# Prompt:
All records are to be printed again exactly as they appear.
════════════════
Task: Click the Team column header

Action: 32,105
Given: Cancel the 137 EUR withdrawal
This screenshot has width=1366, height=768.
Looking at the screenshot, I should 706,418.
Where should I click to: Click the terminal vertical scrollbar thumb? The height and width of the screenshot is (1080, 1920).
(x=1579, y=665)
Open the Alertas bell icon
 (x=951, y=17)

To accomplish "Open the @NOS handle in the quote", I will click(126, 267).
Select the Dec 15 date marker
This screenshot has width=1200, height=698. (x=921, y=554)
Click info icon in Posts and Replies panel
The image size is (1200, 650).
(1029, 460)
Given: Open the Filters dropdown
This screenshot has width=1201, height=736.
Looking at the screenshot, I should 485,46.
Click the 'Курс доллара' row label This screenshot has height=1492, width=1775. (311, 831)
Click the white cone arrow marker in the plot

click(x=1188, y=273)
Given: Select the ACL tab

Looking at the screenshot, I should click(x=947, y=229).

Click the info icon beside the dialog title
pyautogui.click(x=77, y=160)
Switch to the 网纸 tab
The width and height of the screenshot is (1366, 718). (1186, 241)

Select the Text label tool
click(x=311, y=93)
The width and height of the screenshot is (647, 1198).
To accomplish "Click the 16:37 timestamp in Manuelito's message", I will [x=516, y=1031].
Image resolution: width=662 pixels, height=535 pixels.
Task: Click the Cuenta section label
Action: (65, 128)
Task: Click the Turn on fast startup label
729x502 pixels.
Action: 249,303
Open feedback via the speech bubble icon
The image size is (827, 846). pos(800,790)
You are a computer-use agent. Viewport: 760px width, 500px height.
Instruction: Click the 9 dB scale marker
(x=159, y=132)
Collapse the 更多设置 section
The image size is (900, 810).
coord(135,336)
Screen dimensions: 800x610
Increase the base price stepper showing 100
════════════════
# Response:
Task: Click the Team column header

Action: 32,105
Given: Cancel the 137 EUR withdrawal
This screenshot has width=1366, height=768.
Looking at the screenshot, I should 706,418.
Where should I click to: Click the terminal vertical scrollbar thumb? The height and width of the screenshot is (1080, 1920).
(x=1579, y=665)
Open the Alertas bell icon
 (x=951, y=17)

To accomplish "Open the @NOS handle in the quote", I will click(126, 267).
Select the Dec 15 date marker
This screenshot has width=1200, height=698. (x=921, y=554)
Click info icon in Posts and Replies panel
The image size is (1200, 650).
(1029, 460)
Given: Open the Filters dropdown
This screenshot has width=1201, height=736.
Looking at the screenshot, I should 485,46.
Click the 'Курс доллара' row label This screenshot has height=1492, width=1775. (311, 831)
Click the white cone arrow marker in the plot

click(x=1188, y=273)
Given: Select the ACL tab

Looking at the screenshot, I should click(x=947, y=229).

Click the info icon beside the dialog title
pyautogui.click(x=77, y=160)
Switch to the 网纸 tab
The width and height of the screenshot is (1366, 718). (1186, 241)

Select the Text label tool
click(x=311, y=93)
The width and height of the screenshot is (647, 1198).
To accomplish "Click the 16:37 timestamp in Manuelito's message", I will [x=516, y=1031].
Image resolution: width=662 pixels, height=535 pixels.
Task: Click the Cuenta section label
Action: (65, 128)
Task: Click the Turn on fast startup label
729x502 pixels.
Action: 249,303
Open feedback via the speech bubble icon
The image size is (827, 846). pos(800,790)
You are a computer-use agent. Viewport: 760px width, 500px height.
Instruction: Click the 9 dB scale marker
(x=159, y=132)
Collapse the 更多设置 section
The image size is (900, 810).
coord(135,336)
Screen dimensions: 800x610
Increase the base price stepper showing 100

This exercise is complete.